BRIEF>
I'd like the entries repeated exactly, pictures omitted.
== DATA EXTRACT ==
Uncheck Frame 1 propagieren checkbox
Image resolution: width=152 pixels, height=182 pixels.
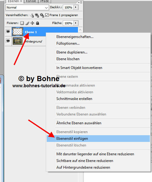tap(47, 15)
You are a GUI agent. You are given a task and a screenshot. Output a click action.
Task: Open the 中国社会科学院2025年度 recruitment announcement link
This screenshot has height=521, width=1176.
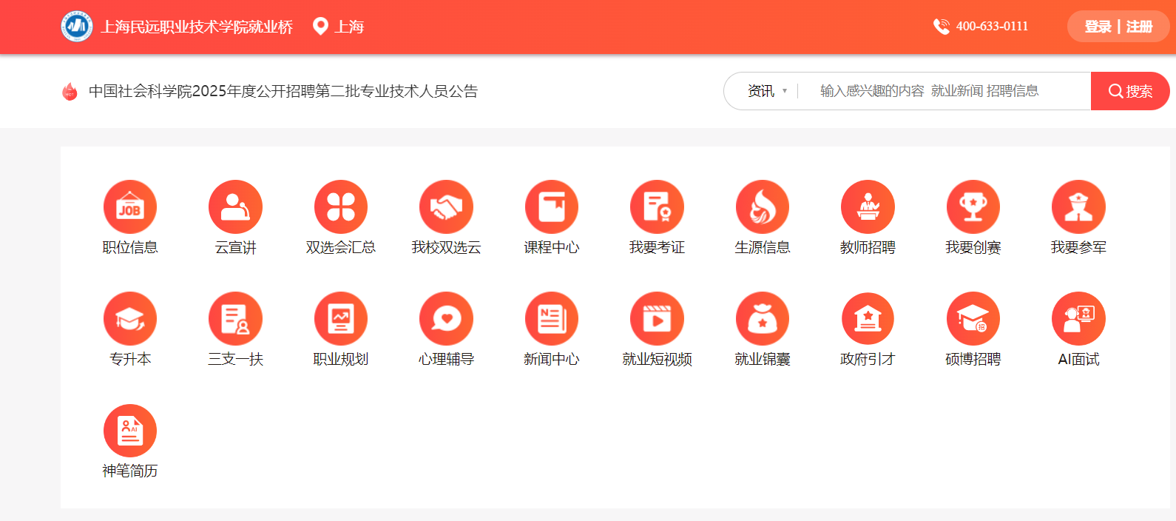[283, 91]
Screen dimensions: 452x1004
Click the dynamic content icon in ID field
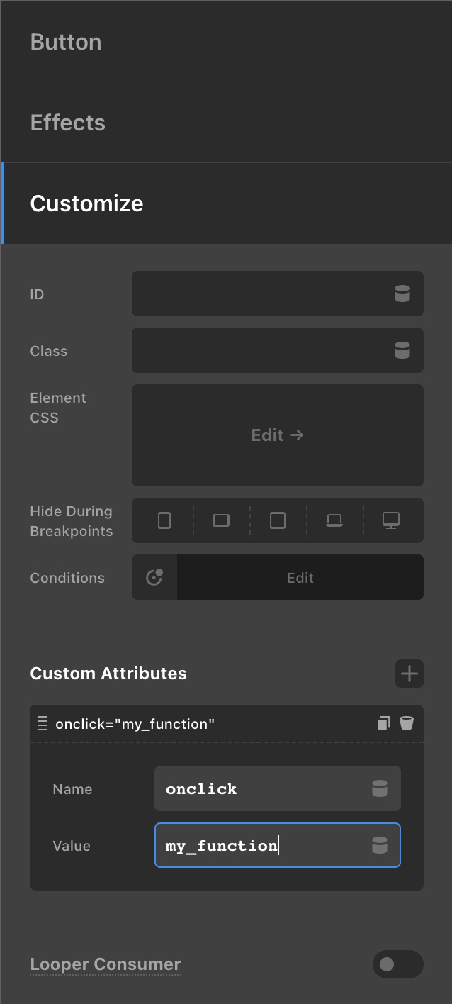(x=402, y=294)
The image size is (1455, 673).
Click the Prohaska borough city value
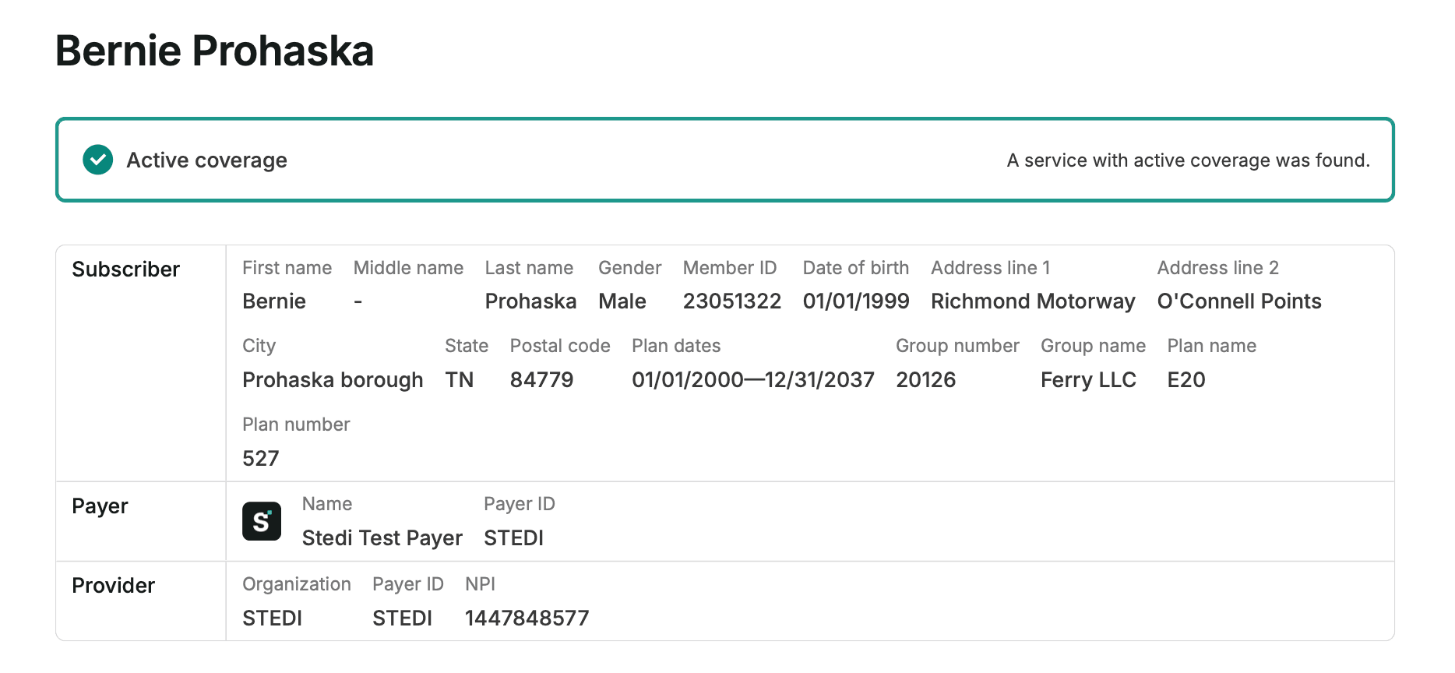click(333, 380)
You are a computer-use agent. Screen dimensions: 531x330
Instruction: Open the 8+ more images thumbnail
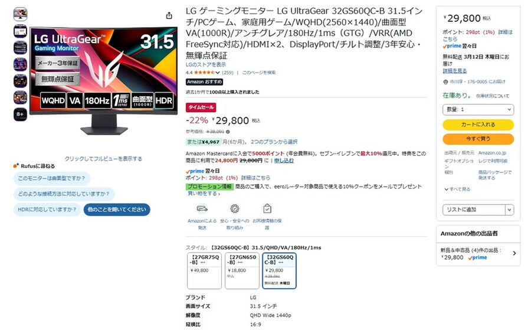[20, 114]
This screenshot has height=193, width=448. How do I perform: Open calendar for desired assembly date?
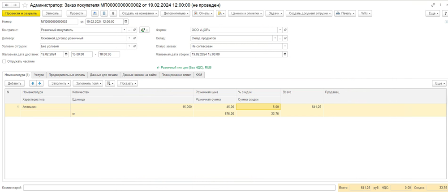click(284, 54)
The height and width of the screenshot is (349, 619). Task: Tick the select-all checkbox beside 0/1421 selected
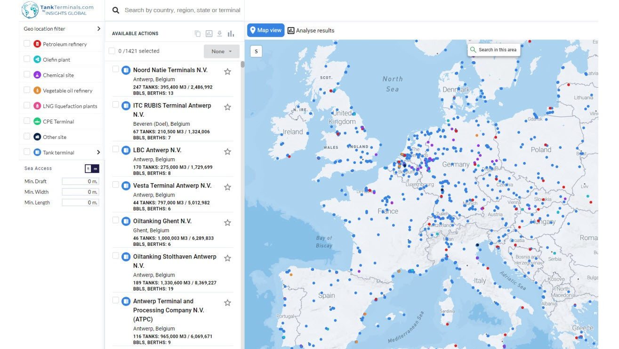pyautogui.click(x=112, y=51)
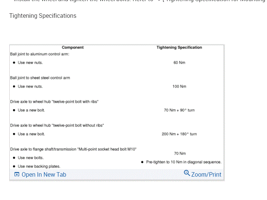Image resolution: width=267 pixels, height=200 pixels.
Task: Click the Component column header
Action: pyautogui.click(x=73, y=47)
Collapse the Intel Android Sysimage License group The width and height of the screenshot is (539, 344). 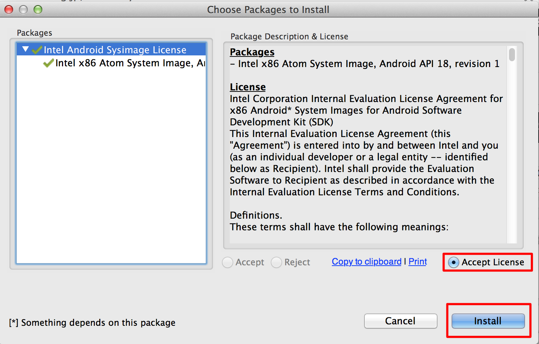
===
OUTPUT FOR THIS EXERCISE>
Uncheck Frame 1 propagieren checkbox
Image resolution: width=152 pixels, height=182 pixels.
tap(47, 15)
You are a GUI agent. You are given a task and a screenshot. Output a click action.
Task: Open the 中国社会科学院2025年度 recruitment announcement link
This screenshot has height=521, width=1176.
[283, 91]
Screen dimensions: 452x1004
Click the dynamic content icon in ID field
(x=402, y=294)
The image size is (1455, 673).
Click the Prohaska borough city value
click(333, 380)
You are a computer-use agent. Screen dimensions: 531x330
Instruction: Open the 8+ more images thumbnail
[20, 114]
This screenshot has height=193, width=448. How do I perform: Open calendar for desired assembly date?
click(284, 54)
The height and width of the screenshot is (349, 619). Task: Tick the select-all checkbox beside 0/1421 selected
pyautogui.click(x=112, y=51)
Image resolution: width=267 pixels, height=200 pixels.
Task: Click the Component column header
Action: pyautogui.click(x=73, y=47)
Collapse the Intel Android Sysimage License group The width and height of the screenshot is (539, 344). 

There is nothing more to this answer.